On Tuesday, the United Nations warned of "tragic conditions" in the "flooded" camps in and around Idlib.

An Agence France-Presse correspondent saw tents that entered the mud, and their inhabitants were busy removing water from them.

In the computer camp in the town of Maarat Misrin, displaced Mahmoud Al-Alaiwi (24 years), who lives with his family of ten, told France Presse, "There are no words that express five percent of the suffering we are living. For three days, we have been overwhelmed by water."

"We did not leave a humanitarian body, organization, or association unless we appealed to it. Only the civil defense teams responded to the call today and took the children out of the camp, after it became a large lake" in which the tents and its inhabitants were surrounded.

According to an AFP correspondent, displaced people have recovered their wet belongings from carpets, blankets and household utensils, while women are busy taking water out of the tents by traditional means.

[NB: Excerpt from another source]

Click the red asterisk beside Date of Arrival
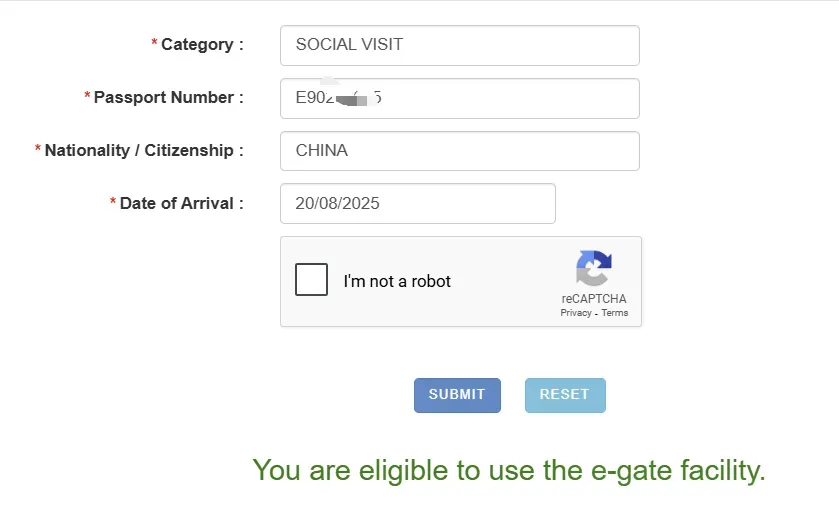This screenshot has width=839, height=531. pyautogui.click(x=113, y=201)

And abroad, a bulldozer belonging to the civil defense teams, which is active in the areas controlled by the fighting factions, removed large quantities of mud left by the floods.

The displaced were deprived of sleep for several nights because their tents were damaged.

Abu Qasim, a father of eight, said, "The water entered the tents and people had been standing on their feet for three days."

The United Nations warned Tuesday that the deteriorating weather "may worsen the situation with snowfall and the temperature drop below three degrees Celsius in the coming days."

"At least 4,000 people in northwestern Syria have been severely affected by the rain and high winds that destroyed or damaged more than 800 tents," Mark Cutts, the UN Deputy Regional Humanitarian Coordinator for Syria, wrote Monday on Twitter.

The areas controlled by the fighting factions, headed by the Headquarters for the Liberation of Al-Sham in Idlib and its environs, host about three million people, half of whom are internally displaced people, distributed in more than a thousand camps along the borders between Idlib and Turkey.

They gradually fled their homes due to repeated attacks by the regime forces.

Syria has been witnessing a bloody conflict since 2011, which has killed more than 380,000 people, caused massive damage to the infrastructure, and led to the displacement and displacement of millions of people inside and outside the country.